2.-In definitiva, qui non si tratta di vincere la presunzione tabellare, che peraltro questa Corte, (con sentenza n. 179 del 1988) ha pure superato, ammettendo il lavoratore a provare natura ed eziologia della contratta malattia anche al di fuori delle previsioni tabellari. Si tratta soltanto di escludere che una denunzia tardiva possa privare automaticamente dell'indennizzo il lavoratore la cui malattia si sia verificata nei termini tabellari.

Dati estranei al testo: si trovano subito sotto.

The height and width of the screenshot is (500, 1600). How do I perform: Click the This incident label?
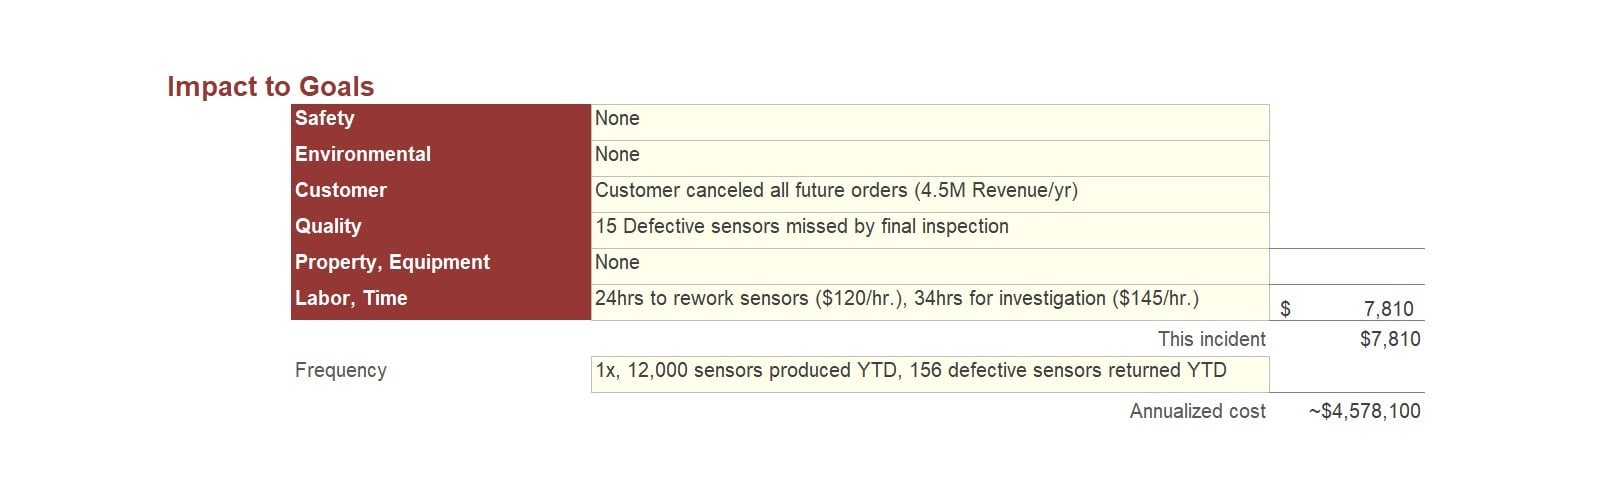(x=1211, y=339)
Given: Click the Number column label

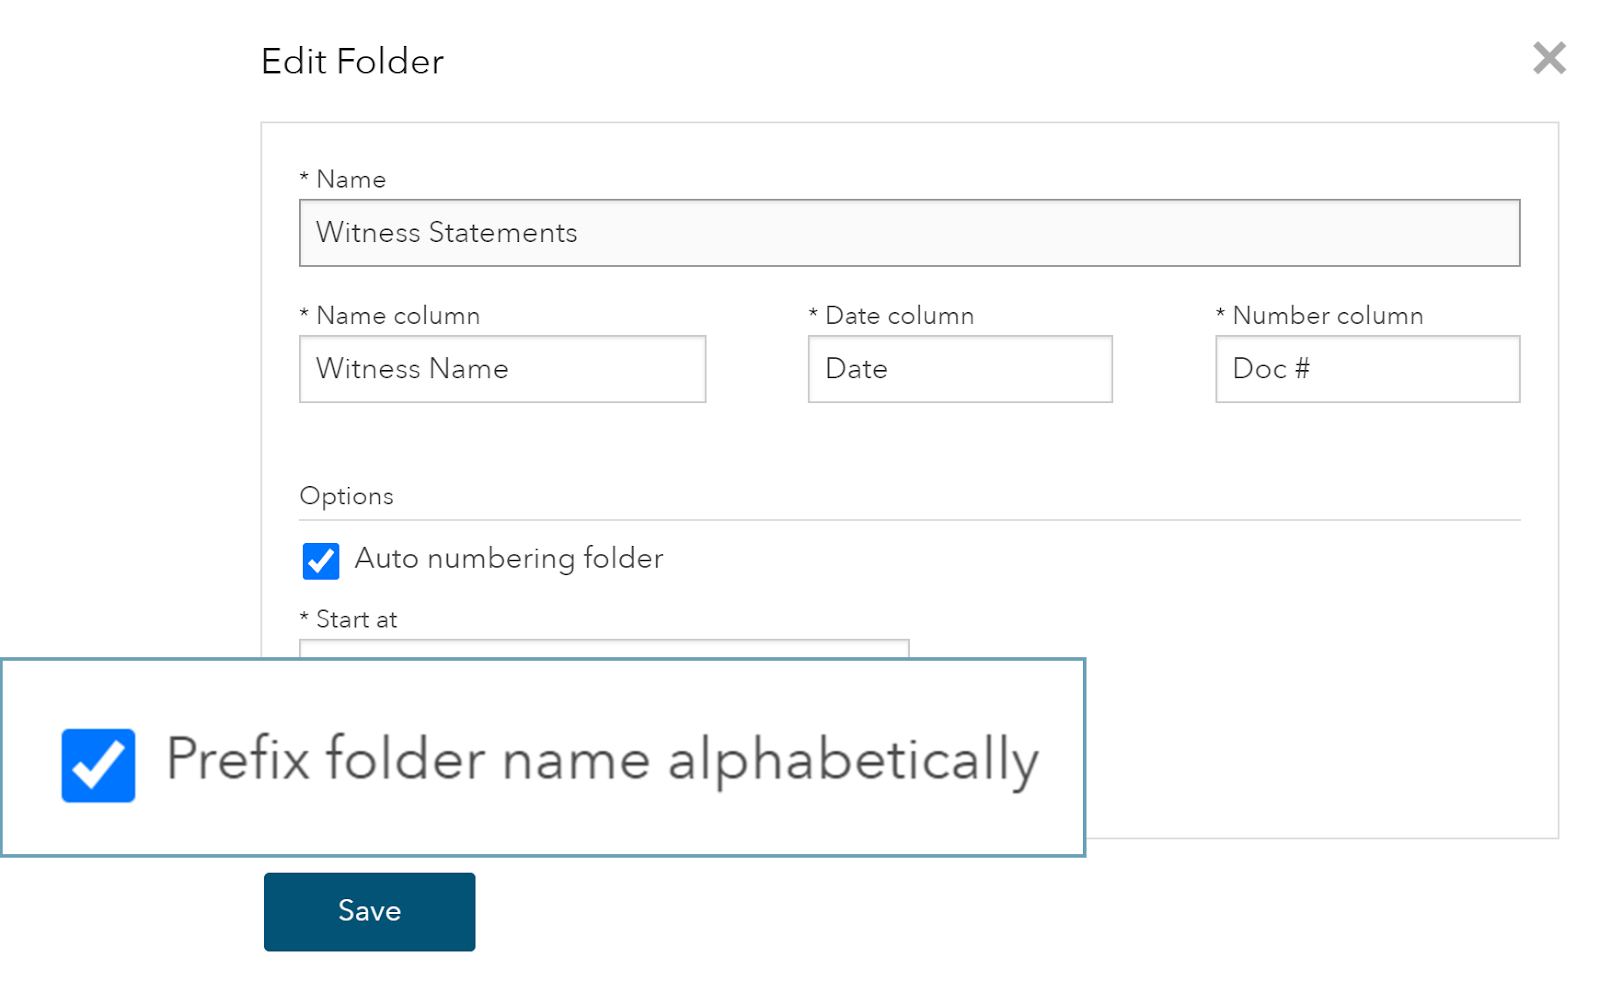Looking at the screenshot, I should 1327,316.
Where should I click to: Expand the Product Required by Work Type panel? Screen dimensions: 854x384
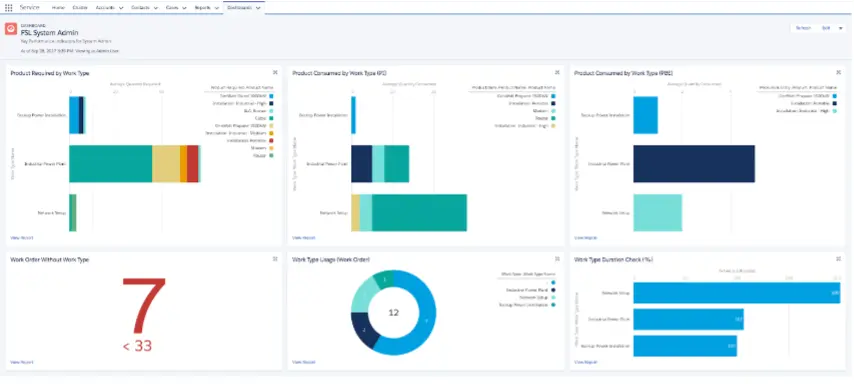[275, 72]
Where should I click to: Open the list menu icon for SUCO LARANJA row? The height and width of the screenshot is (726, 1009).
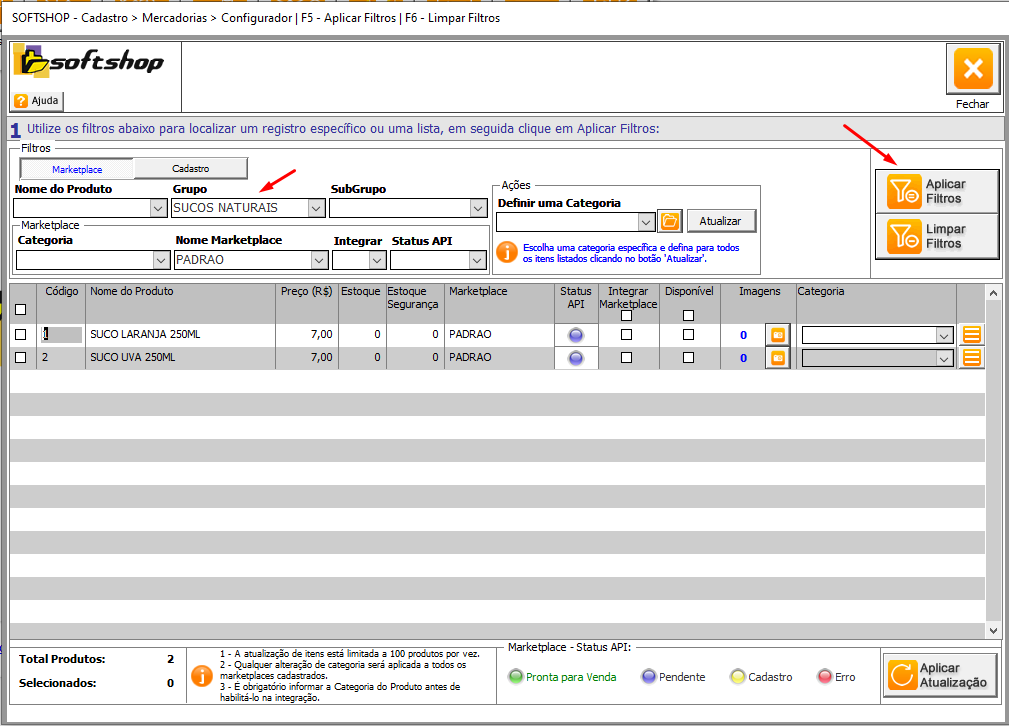tap(970, 334)
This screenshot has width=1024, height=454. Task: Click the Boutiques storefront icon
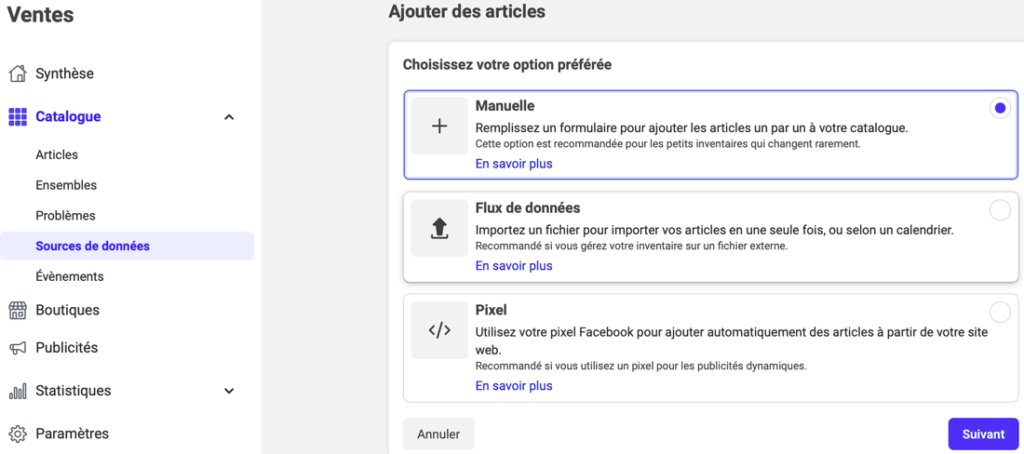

Il che non comporta alcun aggravio per l'Istituto assicuratore giacche, da una parte, l'onere della prova della effettiva verificazione della malattia nei termini tabellari ricadrà sul lavoratore: e se la prova fallisse, egli non potrà avvalersi delle favorevoli presunzioni discendenti dalla tabella, ma dovrà allora anche dimostrare che-giusta i nuovi principi ora fissati da questa Corte-la malattia, pur essendosi verificata fuori dei termini indicati dalla tabella, ha tuttavia carattere professionale e dipende dalla lavorazione morbigena cui era addetto.

Dall'altra, poi, se la tardività della denunzia non potrà più, di per se stessa, privare il lavoratore dell'indennizzo, resta ferma, tuttavia, comunque, la decorrenza dalla data della denunzia-secondo i principi generali-della corresponsione dell'indennità quando risulti dovuta.

PER QUESTI MOTIVI

LA CORTE COSTITUZIONALE

dichiara l'illegittimità costituzionale del secondo comma dell'art. 135 del d.P.R. 30 giugno 196S n. 1124 (Testo unico delle disposizioni per l'assicurazione obbligatoria contro gli infortuni sul lavoro e le malattie professionali).

Così deciso in Roma, in camera di consiglio, nella sede della Corte Costituzionale, palazzo della Consulta, il 11/02/88.

Francesco SAJA, PRESIDENTE

Ettore GALLO, REDATTORE

Depositata in cancelleria il 25 Febbraio 1988.